How do fiber optic pressure sensors work?

It depends on the type of sensor. The most popular is probably the diaphragm design. They are basically just a regular fiber with a diaphragm on the end that is normal to the fiber. Light is sent to the end of a fiber via a fiber coupler and received by a photodiode/phototransistor. As the pressure increases, the diaphragm deforms and causes more light from the fiber to deflect thereby lowering the return intensity/optical path.

Here's a white paper about some commercial ones pressure sensors:
http://www.fiso.com/modules/AxialRealisation/img_repository/files/documents/2007/Miniature%20Fiber%20Optic%20Pressure%20Sensor%20for%20Medical%20Applications%20IABP%20therapy_2005%20OFS-17.pdf [Broken]

 

Old post, but updating in case anyone encounters this.

The previous post seems to describe a sensor based on physical dimming due to a diaphragm reducing light reflected back into the fiber. There may be a sensor like that, but the more common types are based on Fabry-Perot etalon or Mach-Zehnder interferometers, and interference patterns. There is an element in these that is sometimes called a "diaphragm", but it is related to changing the distance light travels on a leg of the interferometer. Pressure changes vary the path length, which cause the light/dark bands of the interference pattern to shift. A photo sensor detects the number of light/dark changes moving past it, and the count is then translated into a pressure.

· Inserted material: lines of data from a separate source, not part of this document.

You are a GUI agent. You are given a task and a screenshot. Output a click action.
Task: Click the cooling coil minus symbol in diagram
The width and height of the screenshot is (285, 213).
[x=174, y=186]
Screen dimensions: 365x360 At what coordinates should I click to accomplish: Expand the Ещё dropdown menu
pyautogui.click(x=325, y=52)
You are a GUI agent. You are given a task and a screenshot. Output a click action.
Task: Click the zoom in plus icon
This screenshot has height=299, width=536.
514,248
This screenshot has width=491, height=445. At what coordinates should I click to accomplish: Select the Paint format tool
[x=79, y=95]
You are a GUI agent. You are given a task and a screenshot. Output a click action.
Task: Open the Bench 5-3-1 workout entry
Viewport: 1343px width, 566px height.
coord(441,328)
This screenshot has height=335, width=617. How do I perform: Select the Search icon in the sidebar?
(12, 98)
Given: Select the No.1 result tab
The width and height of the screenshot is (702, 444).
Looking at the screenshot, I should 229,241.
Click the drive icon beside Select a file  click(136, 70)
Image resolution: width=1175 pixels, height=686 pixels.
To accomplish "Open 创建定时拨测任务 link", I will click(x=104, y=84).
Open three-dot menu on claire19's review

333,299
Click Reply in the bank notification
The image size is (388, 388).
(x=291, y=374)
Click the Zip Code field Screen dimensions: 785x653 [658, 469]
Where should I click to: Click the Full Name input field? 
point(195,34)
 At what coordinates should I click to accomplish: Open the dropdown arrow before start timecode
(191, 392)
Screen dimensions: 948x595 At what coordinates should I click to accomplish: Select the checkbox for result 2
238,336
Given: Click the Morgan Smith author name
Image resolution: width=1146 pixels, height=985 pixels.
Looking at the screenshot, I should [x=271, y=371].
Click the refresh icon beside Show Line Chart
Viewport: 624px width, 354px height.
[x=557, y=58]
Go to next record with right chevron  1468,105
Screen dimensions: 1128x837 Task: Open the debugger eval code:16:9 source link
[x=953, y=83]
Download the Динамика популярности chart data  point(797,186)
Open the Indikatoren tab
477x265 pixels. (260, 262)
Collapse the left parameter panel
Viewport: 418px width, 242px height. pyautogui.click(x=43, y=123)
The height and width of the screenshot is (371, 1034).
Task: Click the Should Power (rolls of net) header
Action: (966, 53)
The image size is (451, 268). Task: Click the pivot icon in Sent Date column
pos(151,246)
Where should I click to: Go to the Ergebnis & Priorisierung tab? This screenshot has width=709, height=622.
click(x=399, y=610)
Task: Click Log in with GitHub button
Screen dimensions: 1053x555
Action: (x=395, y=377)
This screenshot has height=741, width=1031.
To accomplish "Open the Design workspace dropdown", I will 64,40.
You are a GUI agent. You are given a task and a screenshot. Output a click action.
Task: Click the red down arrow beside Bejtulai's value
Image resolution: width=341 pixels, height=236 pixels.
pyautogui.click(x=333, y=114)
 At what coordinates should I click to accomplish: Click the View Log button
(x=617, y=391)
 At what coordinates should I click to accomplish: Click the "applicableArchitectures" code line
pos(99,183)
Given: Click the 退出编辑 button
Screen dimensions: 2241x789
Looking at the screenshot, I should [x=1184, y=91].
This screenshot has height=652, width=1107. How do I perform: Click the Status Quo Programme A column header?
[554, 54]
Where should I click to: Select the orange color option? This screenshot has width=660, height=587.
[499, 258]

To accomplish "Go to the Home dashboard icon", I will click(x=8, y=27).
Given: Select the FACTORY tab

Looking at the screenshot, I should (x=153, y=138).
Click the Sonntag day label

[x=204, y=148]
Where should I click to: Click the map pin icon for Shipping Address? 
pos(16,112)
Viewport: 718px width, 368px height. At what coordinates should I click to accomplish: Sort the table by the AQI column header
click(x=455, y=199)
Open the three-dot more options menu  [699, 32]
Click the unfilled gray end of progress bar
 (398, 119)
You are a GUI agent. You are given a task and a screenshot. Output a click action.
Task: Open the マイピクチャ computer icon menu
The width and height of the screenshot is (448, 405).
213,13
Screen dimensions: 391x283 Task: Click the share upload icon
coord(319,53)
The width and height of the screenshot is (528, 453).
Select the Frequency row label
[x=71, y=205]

I remember an optics lab experiment where I used a two leg fiber based Mach-Zehnder interferometer. One fiber leg of the device was exposed to the pressure to be measured, and the other shielded. The pressure changes on the exposed fiber cause internal reflection differences resulting in path differences. I think the F-P devices are more common in industry than the M-Z based, especially where small size is important.